Lors de mes voyages et de mes rencontres, j'ai toujours
cherché à connaître l'opinion de personnes d'autres
nationalités au sujet de la gastronomie. J'ai pu remarquer que les
Français véhiculent une image très positive de la
gastronomie, qu'ils sont considérés de bons cuisiniers qui
utilisent des produits sains et nobles et qu'ils accordent une grande
importance à leur santé physique, ce qui pourrait expliquer le
faible taux d'obésité en France. Quant aux États-Unis,
l'image de l'Américain en surpoids, déambulant dans la rue un
verre de soda démesuré dans une main et un hamburger dans
l'autre, est souvent évoquée.
Mais qu'en-est-il vraiment ? Ces représentations ne
seraient-elles que de simples stéréotypes, des images ou des
caractéristiques simplifiées de toute une population ?

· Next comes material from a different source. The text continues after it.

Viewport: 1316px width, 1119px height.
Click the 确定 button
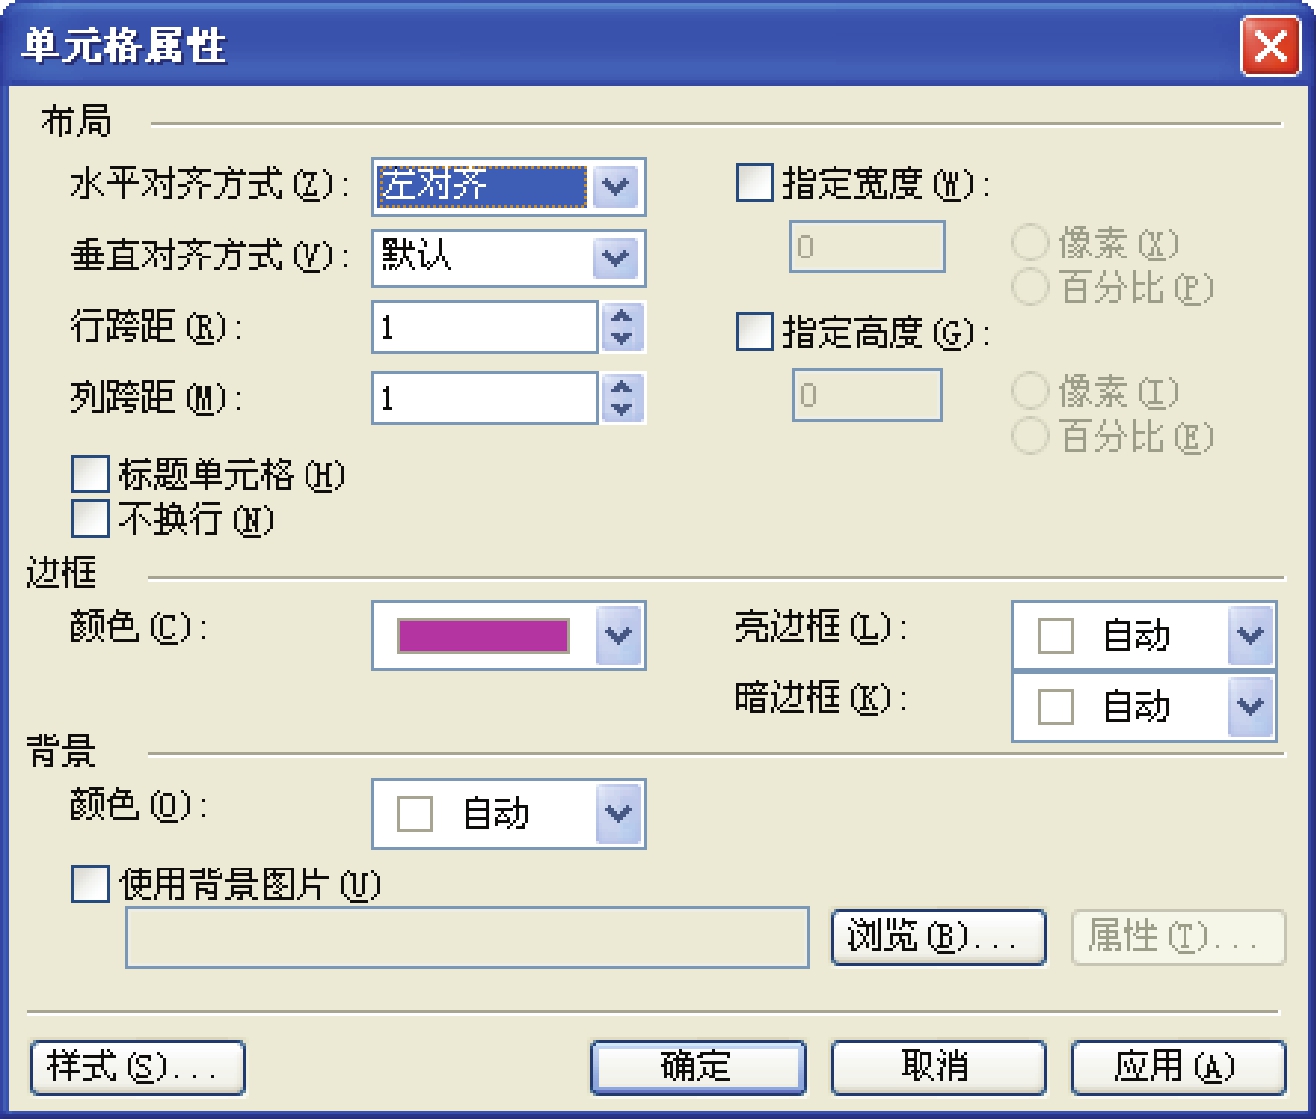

D'après le psychologue J.P Leyens, ce sont des « croyances
partagées concernant les caractéristiques personnelles d'un
groupe de personnes ». Ou encore une « sur-simplification de
l'image mentale de certaines catégories de personnes, institutions ou
évènements, partagée par un grand nombre de personnes
» selon The Fontana Dictionary of Modern Thought.
Étymologiquement, le terme de stéréotype provient du monde
de l'imprimerie : c'est la juxtaposition des termes grecs « steros
» qui signifie « solide » et « tupos »
qui signifie « empreinte ». Le stéréotype
correspond donc à une plaque métallique d'imprimerie,
inchangeable une fois moulée.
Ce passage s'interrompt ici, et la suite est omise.